Today marks the final day of the official University of Oxford academic calendar. But more significantly, today is the 251st day of genocide and the 76th year of Nakba. For us – the students of the Oxford Action for Palestine (OA4P) solidarity encampment  – it is the 40th since we began sleeping in tents outside the university’s Pitt Rivers Museum, a site chosen as a reminder of the university’s ongoing ties to the British empire. Two weeks after the start of our action, we escalated with a second encampment, located at the central Radcliffe Camera library. Our aims remain unchanged: we demand full financial disclosure, divestment from all arms companies and companies complicit in the Israeli occupation, an overhaul of the university’s ethical investment policy, boycott of institutional relationships with Israeli universities, an end to the university’s contract with Barclays, and a commitment to a Palestinian-led rebuilding of Gazan higher education.

At this time, we have yet to enter formal negotiations with the University of Oxford’s administration, though we have finally begun initial dialogue surrounding the content of our demands. To say that we are disappointed by the university’s unwillingness to extricate itself from crimes against humanity is an understatement. And we are perturbed by the assumption that our action will only exist within the confines of an academic calendar, when genocide has no boundaries, no barriers, no term cards or finals.

Yesterday, a group of students unaffiliated with the Oxford Action for Palestine encampment occupied the Examination Schools building, thereby preventing Oxford students from undertaking their finals. This is the second occupation in Oxford since the beginning of the encampment; the first led the University to call the police on its own students and engage in a brutal crackdown on protestors.

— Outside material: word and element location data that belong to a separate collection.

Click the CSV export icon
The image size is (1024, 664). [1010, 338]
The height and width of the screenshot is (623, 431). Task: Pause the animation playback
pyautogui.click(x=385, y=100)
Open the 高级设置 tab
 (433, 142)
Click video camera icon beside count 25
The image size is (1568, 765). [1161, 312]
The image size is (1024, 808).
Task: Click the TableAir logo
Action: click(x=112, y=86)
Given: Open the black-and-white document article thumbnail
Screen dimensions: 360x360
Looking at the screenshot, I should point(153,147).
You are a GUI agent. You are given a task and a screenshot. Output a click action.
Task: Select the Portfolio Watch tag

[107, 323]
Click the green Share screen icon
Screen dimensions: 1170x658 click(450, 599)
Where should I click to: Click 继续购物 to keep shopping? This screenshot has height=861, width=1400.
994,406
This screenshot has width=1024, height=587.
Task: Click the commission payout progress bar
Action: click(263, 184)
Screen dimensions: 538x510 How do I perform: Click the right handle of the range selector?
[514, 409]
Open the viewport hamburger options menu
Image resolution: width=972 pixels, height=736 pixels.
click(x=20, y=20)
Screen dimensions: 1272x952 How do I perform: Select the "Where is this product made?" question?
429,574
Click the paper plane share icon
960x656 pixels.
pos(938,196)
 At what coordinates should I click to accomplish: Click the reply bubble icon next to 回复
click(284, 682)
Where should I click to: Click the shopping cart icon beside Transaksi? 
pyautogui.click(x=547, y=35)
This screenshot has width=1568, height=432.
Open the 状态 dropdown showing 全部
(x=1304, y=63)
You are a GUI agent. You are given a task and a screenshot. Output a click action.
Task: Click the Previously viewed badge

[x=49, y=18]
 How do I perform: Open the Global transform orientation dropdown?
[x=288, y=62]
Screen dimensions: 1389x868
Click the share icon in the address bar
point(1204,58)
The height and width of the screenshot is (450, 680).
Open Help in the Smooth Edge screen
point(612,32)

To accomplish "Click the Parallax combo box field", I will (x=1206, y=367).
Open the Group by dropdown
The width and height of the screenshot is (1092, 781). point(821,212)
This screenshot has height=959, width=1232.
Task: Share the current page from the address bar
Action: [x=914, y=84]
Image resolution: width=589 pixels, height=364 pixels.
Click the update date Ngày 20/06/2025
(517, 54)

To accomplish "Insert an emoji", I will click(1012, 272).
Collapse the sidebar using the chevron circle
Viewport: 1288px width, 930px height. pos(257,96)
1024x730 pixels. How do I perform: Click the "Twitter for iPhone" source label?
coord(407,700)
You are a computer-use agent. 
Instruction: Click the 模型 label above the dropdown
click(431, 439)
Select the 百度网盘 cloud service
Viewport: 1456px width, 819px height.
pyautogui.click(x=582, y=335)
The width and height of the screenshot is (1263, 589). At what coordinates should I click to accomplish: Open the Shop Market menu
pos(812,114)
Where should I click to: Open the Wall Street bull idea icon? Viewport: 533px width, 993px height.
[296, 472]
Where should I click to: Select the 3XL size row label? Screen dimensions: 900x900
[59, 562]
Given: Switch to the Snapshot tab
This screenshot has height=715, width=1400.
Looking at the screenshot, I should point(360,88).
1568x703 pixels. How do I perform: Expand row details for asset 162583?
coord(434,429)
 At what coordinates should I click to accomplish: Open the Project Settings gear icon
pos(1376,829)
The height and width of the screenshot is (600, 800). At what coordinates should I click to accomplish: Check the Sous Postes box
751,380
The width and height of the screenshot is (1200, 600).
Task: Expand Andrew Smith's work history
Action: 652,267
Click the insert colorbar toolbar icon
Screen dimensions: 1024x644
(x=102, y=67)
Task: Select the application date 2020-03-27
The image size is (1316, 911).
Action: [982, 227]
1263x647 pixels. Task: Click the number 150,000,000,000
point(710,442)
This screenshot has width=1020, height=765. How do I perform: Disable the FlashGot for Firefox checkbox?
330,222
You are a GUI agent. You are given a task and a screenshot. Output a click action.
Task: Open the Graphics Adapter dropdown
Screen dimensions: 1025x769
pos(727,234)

The same did not occur for this second occupation, and instead, the students left the building after striking a deal in the later hours of Thursday evening. What is clear is that the students at the University of Oxford refuse to abide by the terms of normalcy during a genocide. Treating the end of term as a milestone seems futile while the bombs continue to fall and students continue to pressure the university, both inside of large action groups such as OA4P and outside of them. The encampment is only one pillar of our movement for Palestinian liberation, and our efforts to demand an end to the University of Oxford’s complicity in genocide did not begin and will not end with the tents on its lawns.

The day-to-day of encampment life includes a variety of events, but we almost always host a teach-in on subjects ranging from the principles of thawabit (“demands on which there can be no compromise”) to the work of Edward Said to homonationalism, pinkwashing and more. On other days, we host tatreez and zinemaking workshops, poetry readings, film screenings, welfare sessions and community days with Parents for Palestine. We serve meals twice a day, almost always provided by a member of the local community, without whose support we would not have lasted a day. Most evenings, we host a community check-in and forum, where members of OA4P have the opportunity to air concerns and create proposals for the future of the camp. On an individual level, our days vary as we jump between strategy meetings and preparation for discussions with the administration, frantically write public statements in the late hours of the night about breaking events, and ensure that all of our community members have access to food and water and a place to sleep.

Every Friday, we hold a Shabbat service, led by Jewish students, faculty and staff who support the encampment. Last week, we had a fiddle accompany our rendition of Shalom Aleichem, before breaking home-baked challah, covered in a red keffiyeh. For the past two weeks, we’ve held community evensongs, where we have honoured the martyrs through song - one of which is an original composition of If I Must Die by Refaat al-Areer, written and scored by a member of the camp community. After the evensong, the camp bursts out into an open song-sharing space, where we repurpose the encampment’s sound system, playing Dammi Falastini and, inevitably, organising a mass dabke circle. The only absolute constant from the beginning has been our nightly vigil, where we read the stories of the lives and deaths of Palestinians who have been brutally murdered in the genocide. In doing so, we re-centre why we are here and resolve to continue resisting our university’s complicity.

As Israel fires on safe zones and posts on social media that there are “no innocent civilians”, we know that we cannot stop. Last Saturday morning, I was on my way to a meeting with the fellow negotiators when my phone erupted with notifications about the massacre in the Nuseirat refugee camp. While walking down Oxford’s High Street, I responded to messages from a contact in Gaza, who described sitting down for breakfast when suddenly the tanks started firing. When I arrived at the meeting, we all sat in silence and embraced for a moment, registering the unfolding horror. 

Those of us in the Oxford encampment – and students around the world undertaking similar actions – are not counting the weeks of term, but instead, the deaths that continue to mount, the hours under drones and quadcopters, the buildings razed to the ground. Our timeline is not the academic calendar, and our rhythms are rightfully out of sync with the pace of the university – and world – around us.

Kendall Gardner is an editor at Vashti and a doctoral candidate in political theory at the University of Oxford.